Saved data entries
+-------+

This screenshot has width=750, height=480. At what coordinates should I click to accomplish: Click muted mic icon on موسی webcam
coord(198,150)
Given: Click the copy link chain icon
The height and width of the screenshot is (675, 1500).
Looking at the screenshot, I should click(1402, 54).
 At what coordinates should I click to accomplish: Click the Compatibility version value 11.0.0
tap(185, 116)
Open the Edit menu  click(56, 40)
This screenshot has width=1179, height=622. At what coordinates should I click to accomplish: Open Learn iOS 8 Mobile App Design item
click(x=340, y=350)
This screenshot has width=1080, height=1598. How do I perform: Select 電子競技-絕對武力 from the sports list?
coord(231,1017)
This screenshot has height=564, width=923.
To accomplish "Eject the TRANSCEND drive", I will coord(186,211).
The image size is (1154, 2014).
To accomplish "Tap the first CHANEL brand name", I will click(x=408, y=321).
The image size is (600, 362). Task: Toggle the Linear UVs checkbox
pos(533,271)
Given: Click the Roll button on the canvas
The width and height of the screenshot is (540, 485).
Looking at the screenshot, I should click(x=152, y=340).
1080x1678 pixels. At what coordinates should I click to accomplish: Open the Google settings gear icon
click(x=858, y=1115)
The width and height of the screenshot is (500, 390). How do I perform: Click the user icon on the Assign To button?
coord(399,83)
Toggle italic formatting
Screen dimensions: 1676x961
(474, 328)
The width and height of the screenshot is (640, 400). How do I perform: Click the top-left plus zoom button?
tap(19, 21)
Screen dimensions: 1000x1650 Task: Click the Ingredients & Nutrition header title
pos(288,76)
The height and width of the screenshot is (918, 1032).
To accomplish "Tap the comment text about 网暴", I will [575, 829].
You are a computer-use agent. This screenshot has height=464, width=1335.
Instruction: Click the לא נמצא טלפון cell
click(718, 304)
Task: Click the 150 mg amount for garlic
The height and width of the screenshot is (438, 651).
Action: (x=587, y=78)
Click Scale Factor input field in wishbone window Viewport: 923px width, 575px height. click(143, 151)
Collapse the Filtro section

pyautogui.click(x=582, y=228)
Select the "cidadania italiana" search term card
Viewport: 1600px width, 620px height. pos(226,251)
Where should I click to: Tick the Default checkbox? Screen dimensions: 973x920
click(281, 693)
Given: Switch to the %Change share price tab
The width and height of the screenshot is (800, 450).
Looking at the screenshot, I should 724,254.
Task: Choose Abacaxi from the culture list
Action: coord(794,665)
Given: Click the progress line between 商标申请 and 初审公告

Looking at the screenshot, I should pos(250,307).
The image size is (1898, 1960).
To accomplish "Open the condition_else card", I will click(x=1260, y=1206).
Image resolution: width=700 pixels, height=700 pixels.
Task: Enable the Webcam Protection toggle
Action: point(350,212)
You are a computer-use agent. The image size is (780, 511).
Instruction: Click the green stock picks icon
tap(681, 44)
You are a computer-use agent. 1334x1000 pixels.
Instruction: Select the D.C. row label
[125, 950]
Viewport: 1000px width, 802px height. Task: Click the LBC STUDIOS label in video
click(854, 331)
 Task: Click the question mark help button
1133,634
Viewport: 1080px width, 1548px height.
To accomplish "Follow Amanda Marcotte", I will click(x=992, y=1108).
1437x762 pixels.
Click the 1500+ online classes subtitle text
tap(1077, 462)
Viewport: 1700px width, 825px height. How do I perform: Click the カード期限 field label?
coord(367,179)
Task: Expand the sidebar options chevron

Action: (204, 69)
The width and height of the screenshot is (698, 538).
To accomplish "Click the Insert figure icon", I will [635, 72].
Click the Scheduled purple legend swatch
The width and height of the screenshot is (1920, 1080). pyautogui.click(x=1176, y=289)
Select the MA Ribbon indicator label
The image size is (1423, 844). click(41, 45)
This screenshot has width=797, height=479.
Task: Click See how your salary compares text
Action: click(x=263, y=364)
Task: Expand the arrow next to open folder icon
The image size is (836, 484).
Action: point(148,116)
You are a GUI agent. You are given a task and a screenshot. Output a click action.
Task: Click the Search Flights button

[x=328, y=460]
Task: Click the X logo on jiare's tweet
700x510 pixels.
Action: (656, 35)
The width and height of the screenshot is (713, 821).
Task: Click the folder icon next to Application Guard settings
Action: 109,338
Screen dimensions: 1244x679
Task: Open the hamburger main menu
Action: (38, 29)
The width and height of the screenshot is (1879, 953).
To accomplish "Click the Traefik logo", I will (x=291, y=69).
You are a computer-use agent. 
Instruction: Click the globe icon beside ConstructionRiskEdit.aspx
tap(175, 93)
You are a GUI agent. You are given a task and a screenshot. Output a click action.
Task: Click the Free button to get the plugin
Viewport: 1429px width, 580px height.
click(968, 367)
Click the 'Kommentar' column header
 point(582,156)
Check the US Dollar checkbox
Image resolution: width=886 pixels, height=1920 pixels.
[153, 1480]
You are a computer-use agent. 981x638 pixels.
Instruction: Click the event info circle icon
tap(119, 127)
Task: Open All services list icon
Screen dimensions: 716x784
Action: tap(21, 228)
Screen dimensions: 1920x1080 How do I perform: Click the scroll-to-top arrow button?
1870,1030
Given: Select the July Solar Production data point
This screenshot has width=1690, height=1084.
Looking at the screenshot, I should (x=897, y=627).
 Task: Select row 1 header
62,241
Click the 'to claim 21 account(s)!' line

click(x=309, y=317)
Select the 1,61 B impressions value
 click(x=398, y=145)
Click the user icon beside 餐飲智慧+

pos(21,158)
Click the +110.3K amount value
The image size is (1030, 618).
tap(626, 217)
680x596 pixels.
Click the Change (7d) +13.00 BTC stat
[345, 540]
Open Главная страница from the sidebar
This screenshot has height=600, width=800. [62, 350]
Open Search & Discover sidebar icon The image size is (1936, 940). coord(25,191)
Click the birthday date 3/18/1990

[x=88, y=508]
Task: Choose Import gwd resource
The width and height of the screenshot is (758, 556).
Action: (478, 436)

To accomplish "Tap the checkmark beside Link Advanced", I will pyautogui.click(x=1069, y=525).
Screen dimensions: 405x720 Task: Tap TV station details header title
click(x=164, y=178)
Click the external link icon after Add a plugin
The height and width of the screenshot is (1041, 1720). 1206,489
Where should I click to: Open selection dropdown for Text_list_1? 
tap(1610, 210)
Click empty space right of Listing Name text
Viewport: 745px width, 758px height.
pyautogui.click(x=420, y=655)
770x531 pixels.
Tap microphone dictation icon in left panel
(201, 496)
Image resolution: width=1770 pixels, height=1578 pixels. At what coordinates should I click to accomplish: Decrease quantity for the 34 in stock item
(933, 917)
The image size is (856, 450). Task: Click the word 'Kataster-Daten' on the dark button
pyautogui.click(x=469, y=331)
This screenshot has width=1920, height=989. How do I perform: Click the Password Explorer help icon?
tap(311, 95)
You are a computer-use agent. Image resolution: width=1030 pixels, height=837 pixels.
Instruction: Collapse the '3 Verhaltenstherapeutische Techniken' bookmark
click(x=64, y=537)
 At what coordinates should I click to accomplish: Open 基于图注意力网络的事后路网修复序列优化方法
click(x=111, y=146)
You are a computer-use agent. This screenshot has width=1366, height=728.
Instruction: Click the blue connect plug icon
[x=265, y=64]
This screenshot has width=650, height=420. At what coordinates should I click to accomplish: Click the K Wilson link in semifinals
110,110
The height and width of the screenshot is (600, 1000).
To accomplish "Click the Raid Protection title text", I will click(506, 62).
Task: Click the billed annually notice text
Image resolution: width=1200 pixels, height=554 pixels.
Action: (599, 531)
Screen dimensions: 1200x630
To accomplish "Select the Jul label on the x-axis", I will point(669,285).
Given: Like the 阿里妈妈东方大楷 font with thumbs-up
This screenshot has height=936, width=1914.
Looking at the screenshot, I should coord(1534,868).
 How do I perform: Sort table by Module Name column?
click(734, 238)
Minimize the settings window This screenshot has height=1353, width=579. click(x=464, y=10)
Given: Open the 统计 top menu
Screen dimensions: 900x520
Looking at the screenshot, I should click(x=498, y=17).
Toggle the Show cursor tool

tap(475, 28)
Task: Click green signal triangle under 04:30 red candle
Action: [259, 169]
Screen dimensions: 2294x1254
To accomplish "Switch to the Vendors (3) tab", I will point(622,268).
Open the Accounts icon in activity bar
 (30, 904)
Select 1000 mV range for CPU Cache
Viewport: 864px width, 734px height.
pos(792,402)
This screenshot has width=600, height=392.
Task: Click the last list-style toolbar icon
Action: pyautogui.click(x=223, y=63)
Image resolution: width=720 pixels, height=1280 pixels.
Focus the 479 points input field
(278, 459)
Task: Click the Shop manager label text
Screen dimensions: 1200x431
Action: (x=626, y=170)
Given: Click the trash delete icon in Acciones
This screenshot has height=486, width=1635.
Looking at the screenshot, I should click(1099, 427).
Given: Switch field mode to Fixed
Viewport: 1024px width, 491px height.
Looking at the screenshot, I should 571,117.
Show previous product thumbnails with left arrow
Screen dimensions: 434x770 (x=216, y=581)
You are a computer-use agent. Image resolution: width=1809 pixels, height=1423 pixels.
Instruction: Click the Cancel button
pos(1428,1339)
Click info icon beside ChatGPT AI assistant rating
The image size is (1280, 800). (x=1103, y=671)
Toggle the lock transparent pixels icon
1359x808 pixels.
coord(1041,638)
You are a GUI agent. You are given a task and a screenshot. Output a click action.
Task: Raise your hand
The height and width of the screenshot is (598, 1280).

+-------+

• [What you should do]: Look over the entries above. Copy every line that contains the word "Switch".

• [Response]:
Given: Switch to the %Change share price tab
To accomplish "Switch to the Vendors (3) tab", I will point(622,268).
Given: Switch field mode to Fixed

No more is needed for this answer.